Claw foot tables became a common fixture in many European and American homes during the 18th and 19th centuries. From massive banquet tables to quaint candlestick tables, these tables can be found in a wide variety of sizes and styles. Note that when you're looking, claw foot tables are more likely to be found under descriptions or categories that include phrases such as "Queen Anne," "Chippendale," "Victorian," or "American Empire."
Queen Anne Era Ball and Claw Feet Tables
Many of the antique claw foot tables of the Queen Anne era, which lasted from approximately 1725-1755, stood on gracefully curved, slender cabriole legs. Several types of these exquisitely handcrafted antique tables with ball and claw feet include:
- Dining room table
- Tea table
- Side table
- Center table
- Swing-leg game table
- Card table
- Drop-leaf table
- Candlestick table
- Tripod table
- Pie crust table
Where to Buy
Look for Queen Anne era claw foot tables at:
- Stanley Weiss Collection- Here you will find a vast collection of American and English furniture from the 18th and 19th centuries and a great selection of tables including card tables, tilt top tables, drop leaf and console tables.
American Chippendale Style Tables
The Chippendale styles of American furniture from 1750 to 1780 display a much more conservative style then the English Chippendale styles of the same period. Although the ball and claw foot is found on almost all of the American Chippendale style tables of the times, it is rarely found on English furniture pieces from the same years. By that time in England, the ball and claw foot was already out of fashion.
Several distinct American Chippendale styles of furniture developed, each having a distinctive regional characteristic variation of the ball and claw foot.
- Rhode Island - The distinctive design of ball and claw foot of furniture made in Rhode Island includes slightly undercut eagle talons grasping an oval shaped ball.
- Massachusetts - Furniture made in Massachusetts has the distinctive style of crisply carved ball and claw feet with the talons forming a triangle when viewed from the side. This is achieved by the side talon being sharply turned back, forming the angle with the center claw.

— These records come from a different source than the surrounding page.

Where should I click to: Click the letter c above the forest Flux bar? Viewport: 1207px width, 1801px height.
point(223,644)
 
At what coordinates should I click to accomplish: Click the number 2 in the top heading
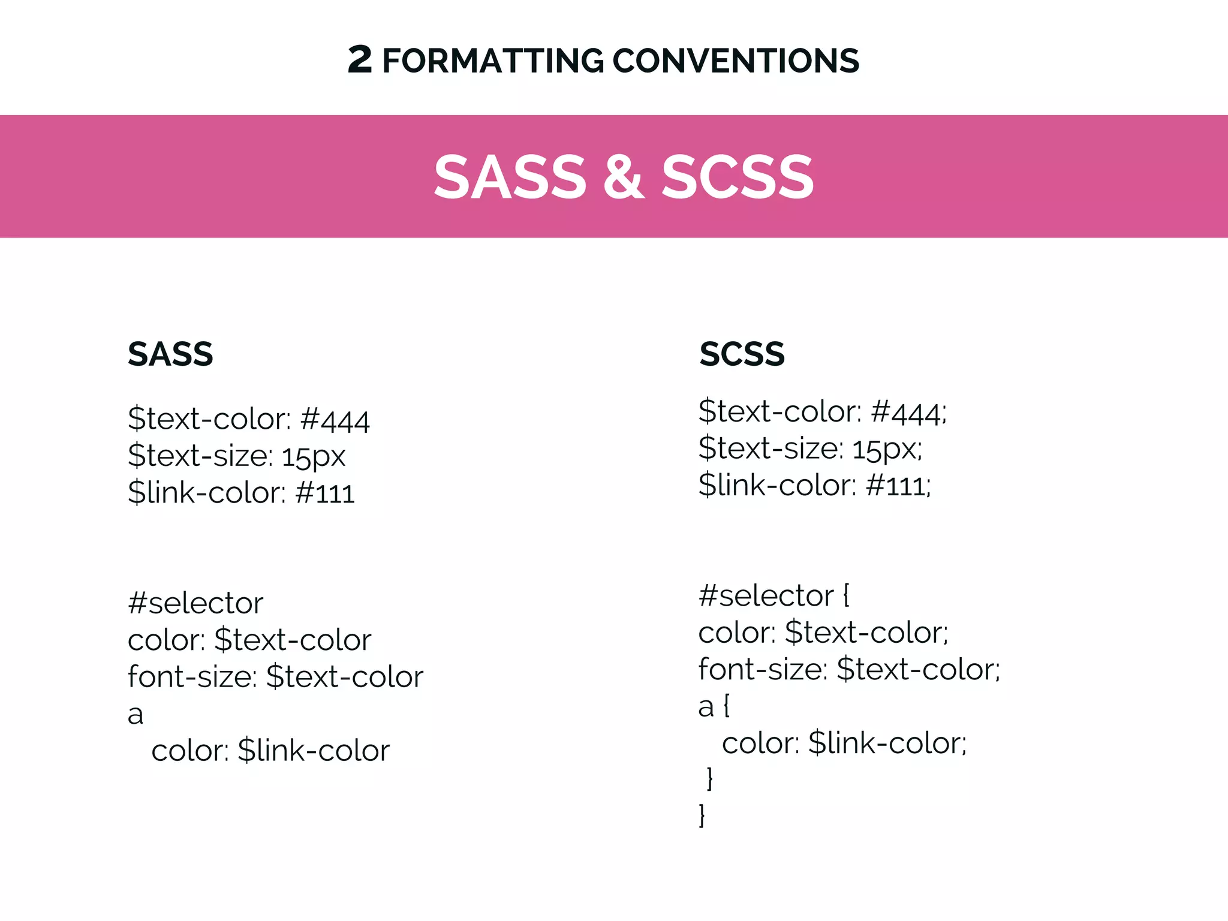(360, 60)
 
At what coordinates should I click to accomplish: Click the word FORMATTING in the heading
(493, 61)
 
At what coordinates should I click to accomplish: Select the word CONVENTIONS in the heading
(736, 61)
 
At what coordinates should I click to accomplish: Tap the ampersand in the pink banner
(624, 176)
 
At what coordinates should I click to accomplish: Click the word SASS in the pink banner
(510, 177)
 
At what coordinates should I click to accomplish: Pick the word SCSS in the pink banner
(738, 177)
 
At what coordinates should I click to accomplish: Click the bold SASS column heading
(170, 354)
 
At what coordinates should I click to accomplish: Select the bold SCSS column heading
(742, 354)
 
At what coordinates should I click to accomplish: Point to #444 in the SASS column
(335, 419)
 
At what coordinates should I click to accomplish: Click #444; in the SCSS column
(908, 412)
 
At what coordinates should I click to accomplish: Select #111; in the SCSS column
(899, 485)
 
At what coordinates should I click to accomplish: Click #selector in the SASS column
(195, 603)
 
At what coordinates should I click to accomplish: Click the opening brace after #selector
(846, 595)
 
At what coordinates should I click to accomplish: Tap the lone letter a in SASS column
(136, 714)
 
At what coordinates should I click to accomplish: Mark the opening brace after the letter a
(727, 706)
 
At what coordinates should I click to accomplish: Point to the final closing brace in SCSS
(702, 815)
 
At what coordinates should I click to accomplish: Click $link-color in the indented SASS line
(314, 751)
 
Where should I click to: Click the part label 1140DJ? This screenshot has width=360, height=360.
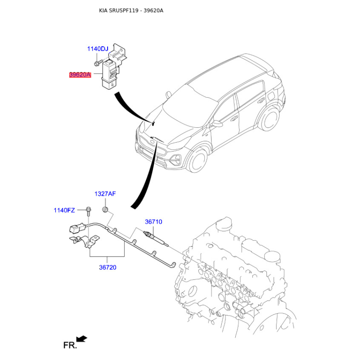point(98,49)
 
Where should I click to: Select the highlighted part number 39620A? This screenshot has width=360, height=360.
point(80,75)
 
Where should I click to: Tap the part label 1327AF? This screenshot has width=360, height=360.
point(105,194)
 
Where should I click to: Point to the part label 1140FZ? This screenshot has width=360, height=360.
point(64,210)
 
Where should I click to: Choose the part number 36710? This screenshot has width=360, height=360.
point(153,222)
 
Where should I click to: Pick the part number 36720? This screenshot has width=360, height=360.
point(108,267)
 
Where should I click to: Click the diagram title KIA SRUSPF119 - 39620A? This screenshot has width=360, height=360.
point(131,10)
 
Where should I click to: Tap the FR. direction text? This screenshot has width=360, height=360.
point(70,345)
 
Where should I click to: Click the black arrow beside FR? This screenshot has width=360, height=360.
point(82,339)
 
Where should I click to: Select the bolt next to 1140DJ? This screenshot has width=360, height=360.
point(98,62)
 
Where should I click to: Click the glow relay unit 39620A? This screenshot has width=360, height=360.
point(110,74)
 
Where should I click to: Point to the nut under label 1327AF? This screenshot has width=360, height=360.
point(105,209)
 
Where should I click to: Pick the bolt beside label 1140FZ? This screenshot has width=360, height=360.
point(88,211)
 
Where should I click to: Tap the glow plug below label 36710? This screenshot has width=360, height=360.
point(156,238)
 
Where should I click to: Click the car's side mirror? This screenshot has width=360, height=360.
point(217,123)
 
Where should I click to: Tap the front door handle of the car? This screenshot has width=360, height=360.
point(234,118)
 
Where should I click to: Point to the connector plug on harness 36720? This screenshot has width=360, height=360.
point(76,227)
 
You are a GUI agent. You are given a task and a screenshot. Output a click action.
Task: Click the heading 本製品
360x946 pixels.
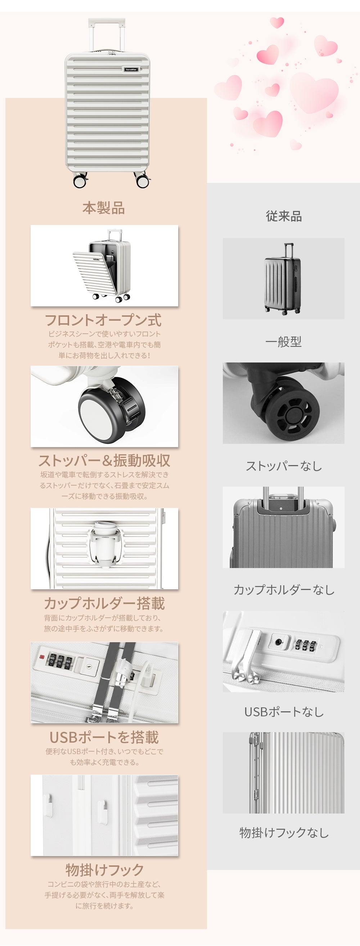104,208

- Philadelphia - Furniture made in the Philadelphia area has ball and claw feet with finely detailed talons.
Another foot design that is sometimes found on American Chippendale style antique furniture is the hairy paw foot, which is designed to resemble an animal's paw complete with claws. A variation of the hairy paw foot, also called the furry paw foot, is often found on tables of the American Empire style.
Where to Buy
Look for American Chippendale claw foot tables at:
- Ruby Lane- Ruby Lane has been in business since 1998. They maintain a high level of professionalism with quality, accurate product representations, and reputable sellers. Browse through a large collection of antique American and European tables.
- Aardvark Antiques- Based in Georgia, this company sources their inventory of antique furniture from estate sales throughout the southeastern U.S., as well as taking furniture on consignment. You can see their inventory of antique tables at a local showroom or online.
Claw Foot Tables of the 1800s
With the turn of the century, furniture designs reflected the return to neoclassical styles. American Empire style tables stood on flared legs often terminating in the clawed feet of lions and eagles.
Many Victorian style tables were made with beautiful styles of claw feet that included:
- Plain carved claws
- Glass ball and claw
- Wood ball and claw
- Hairy paw with claws
The later part of the century saw a turn to beautiful massive dining tables and buffet tables of quarter sawn oak. Exquisite Grecian style columns or heavy pedestals often ended in three or four lion claw feet.
Where to Buy
Look for an 1800s antique claw foot table at:
- Salado Creek Antiques- This family-owned antiques store located in Texas has been in business since 1992. They specialize in American Victorian, Empire and Renaissance Revival furniture. Here you can find claw foot dining tables, game tables and library tables.
- The Harp Gallery- This company was founded in 1985 and has a showroom in Appleton, Wisconsin. You can also view their inventory of antique furniture online, which includes a nice selection of antique tables. Each item has multiple pictures taken from a variety of angles that can be viewed in full screen, allowing you to see more detail.
Spotting the Difference Between Antiques and Reproductions
If you are interested in buying a genuine antique claw foot table, it is best to buy from a reputable antiques dealer. However, if you come across a table at an estate sale or find one at a flea market, there are clues you can look for to determine whether the piece is an antique or a reproduction. The following signs point to a genuine antique:
- Imperfections in carvings- Hand carved ornamentation will be uneven and unsymmetrical, whereas machine carvings will be smooth and symmetrical.
- Old hardware and construction- If the furniture is held together by dowels or mortise and tenon joinery, it is likely to be an antique.
- Finish- Shellac, oil, wax and milk paint are all indicative of antique furniture.
- Wear and smell- Antique furniture will show signs of natural wear, with random scratches, stains or dents. The furniture should also have a musty odor.
These signs point to reproduction furniture:
- Modern materials- Staples, Phillips screws, lacquers, varnishes and fiberboard are all indicators of modern reproduction furniture.
- Symmetrical construction- Modern, machine cut furniture pieces will be perfectly symmetrical in size and shape.
- Smell- Reproduction furniture may still have a fresh cut wood smell.
Getting a Good Deal
The best way to find good deals on antique furniture is to comparison shop prices. The Internet makes this easy and convenient, so visit several online dealers and make a list of prices for the type of antique table you are interested in buying. Don't be afraid to make an offer for a lower price as long as it is reasonable. If the main reason you are buying a claw foot table is that you like the style, look for a reproduction. It can save you money, and it looks almost identical to an antique original.